[Editor’s Note: An earlier version of this story appeared Sept. 11, 2015. It has been updated to reflect the budget delivered to the Presbyterian Mission Agency fall meeting.]
At a presentation to the Executive Committee of the Presbyterian Mission Agency of the Presbyterian Church (U.S.A.), Earline Williams, deputy executive director and temporary co-manager of the PMA, painted a financial picture of the Agency that, for the time being, is optimistic.
The overview finances through Aug. 31, 2015, reported receipts of $43.3 million and expenses of $41.2 million. These numbers deviate from projections of $47 million in receipts and $44.6 million in expenses, providing a net gain of $2 million.
Reasons for the reduced income included lower than expected returns from short-term investments and giving to special offerings.
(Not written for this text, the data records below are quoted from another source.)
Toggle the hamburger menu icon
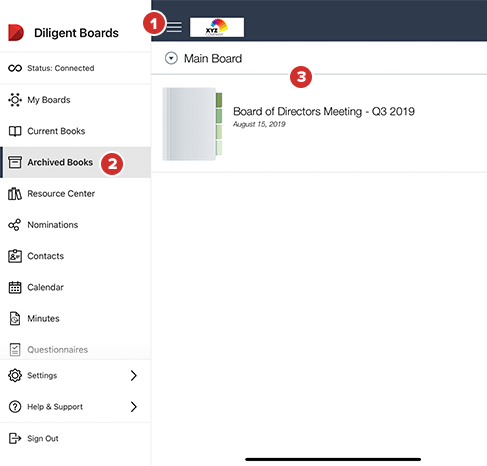 tap(174, 27)
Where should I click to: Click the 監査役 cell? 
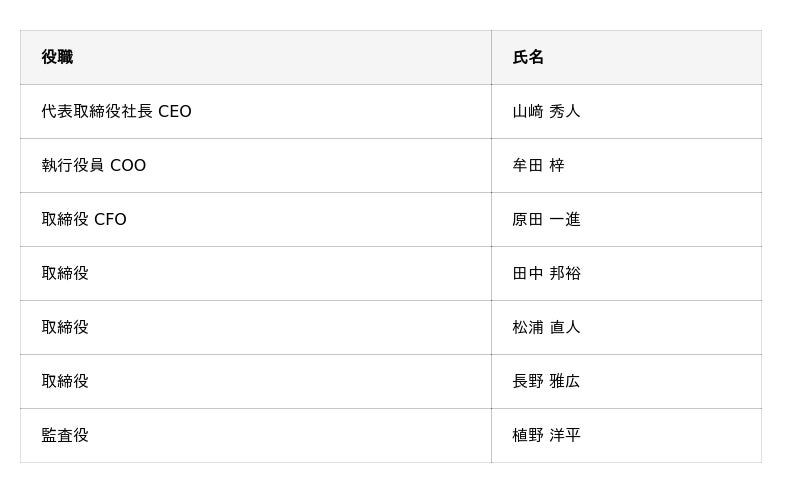pos(256,436)

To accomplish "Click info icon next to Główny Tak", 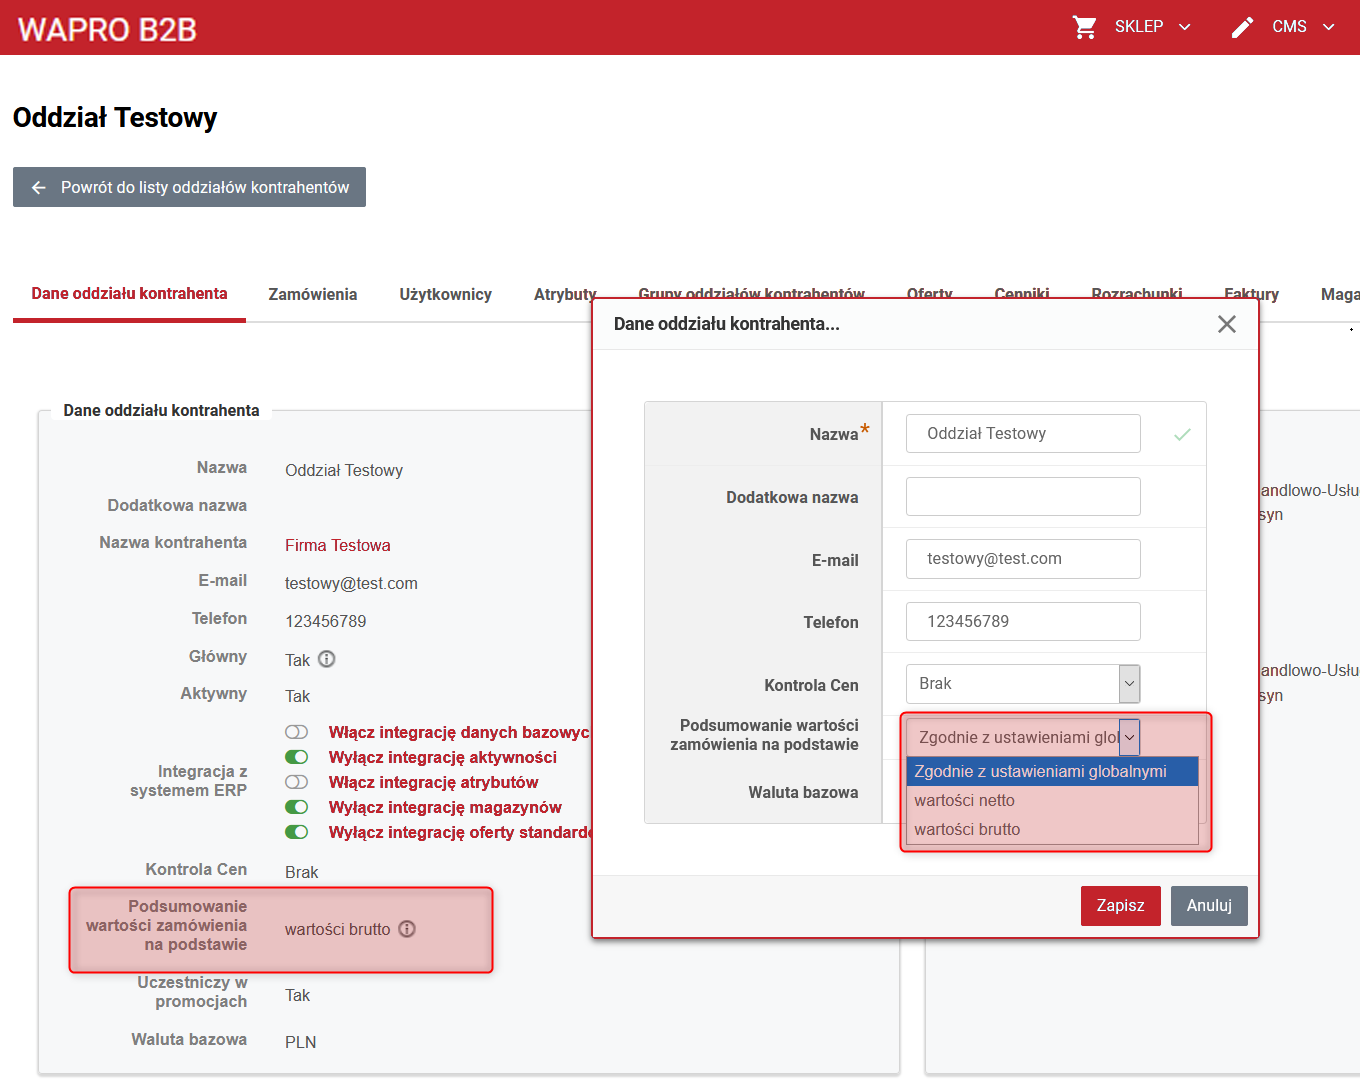I will pos(327,659).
The budget benefited from retention of funds not required for emergency disaster relief and increases in unrestricted endowment funds and direct mission giving.
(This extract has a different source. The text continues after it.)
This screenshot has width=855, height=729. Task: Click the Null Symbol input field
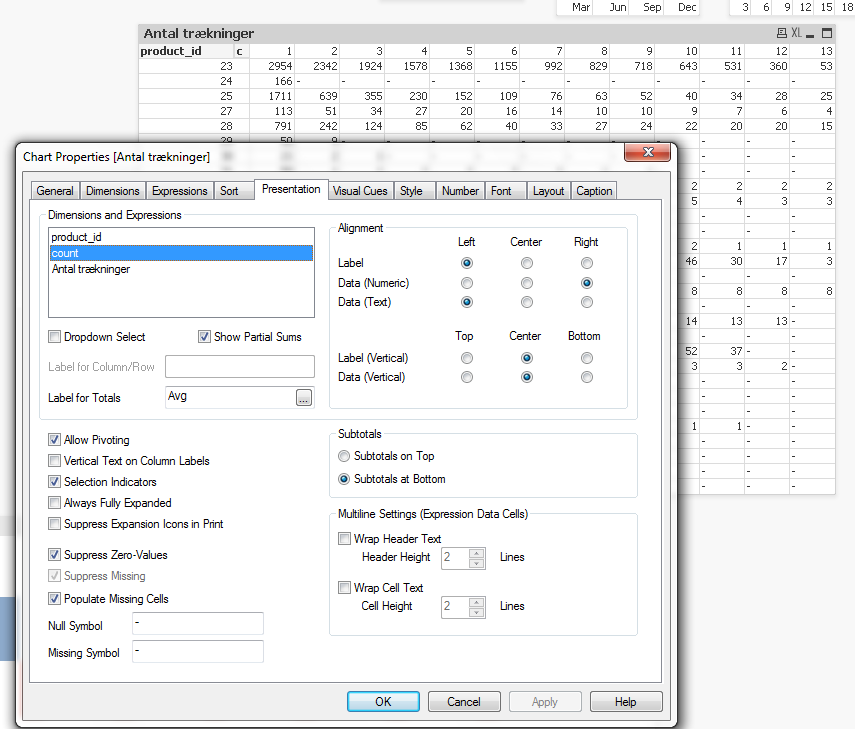[x=197, y=624]
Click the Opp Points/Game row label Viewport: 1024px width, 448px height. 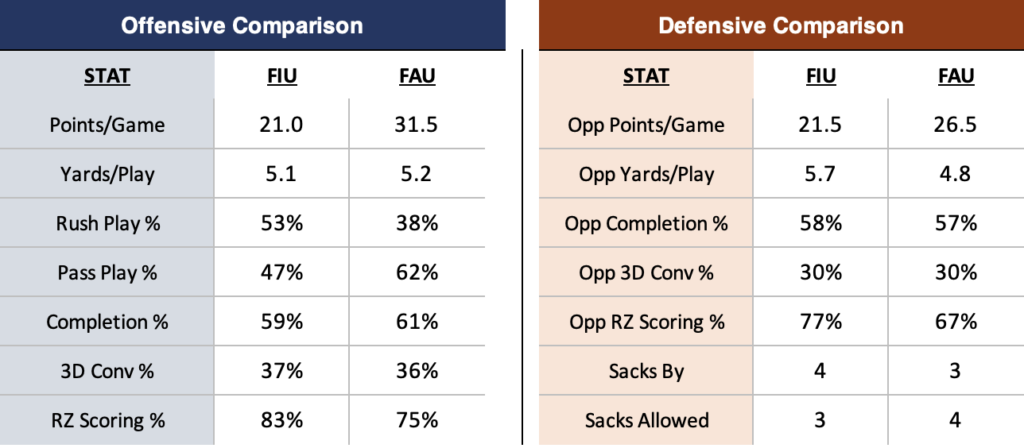[646, 125]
Expenses fell nearly $4 million short of predictions primarily because of reduced program spending and holds on grants to new churches, though the expectation is that these grants will be awarded by year’s end.
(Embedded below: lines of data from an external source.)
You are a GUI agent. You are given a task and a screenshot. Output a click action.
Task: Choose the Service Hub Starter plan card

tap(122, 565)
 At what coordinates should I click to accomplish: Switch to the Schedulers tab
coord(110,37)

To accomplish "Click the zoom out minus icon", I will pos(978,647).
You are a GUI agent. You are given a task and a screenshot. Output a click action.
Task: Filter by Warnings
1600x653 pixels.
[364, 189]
Williams also noted at a Sept. 10 presentation that funds collected for the Christmas Joy Offering had not yet been distributed to the Board of Pensions as of June 30, but the transfer has since occurred.
“Once again, good news,” she said of the decreased spending. “I need to thank everyone in this room who has contributed to us controlling our costs better, because that’s what this represents.”
When questioned on where funds had come from for the investigation into the establishment of an unauthorized nonprofit corporation, the Presbyterian Centers for New Church Innovations, Inc. (PCNCI), William reiterated that funds for the investigation and subsequent legal defense were authorized by the Presbyterian Mission Agency Board to be withdrawn from the unrestricted Presbyterian Mission Program Fund (PMPF.)
Addressing the so-called “fiscal cliff” mentioned by PMAB chair Marilyn Gamm in late July, Williams pointed to graph showing the downward trend in “rainy day funds” contained in the PMPF. Due to program spending from the fund, in addition to the costs of the investigation and legal defense, Williams said of the decline, “That amount goes below zero in 2017. We are OK in 2015 and 2016, but 2017 is when we do not have reserves.”
Williams concluded her Sept. 10 remarks saying, “We will begin, as leadership, to make decisions that affect how we do ministry, how we walk with God in mission in 2016 as we prepare for no more rainy day funds as we move into 2017.”
“Twenty-seventeen is the year where we have to make hard decisions because we will no longer have unrestricted reserves,” Williams told the Executive Committee. “After 2017, we cannot spend more than we receive, much like our own households.”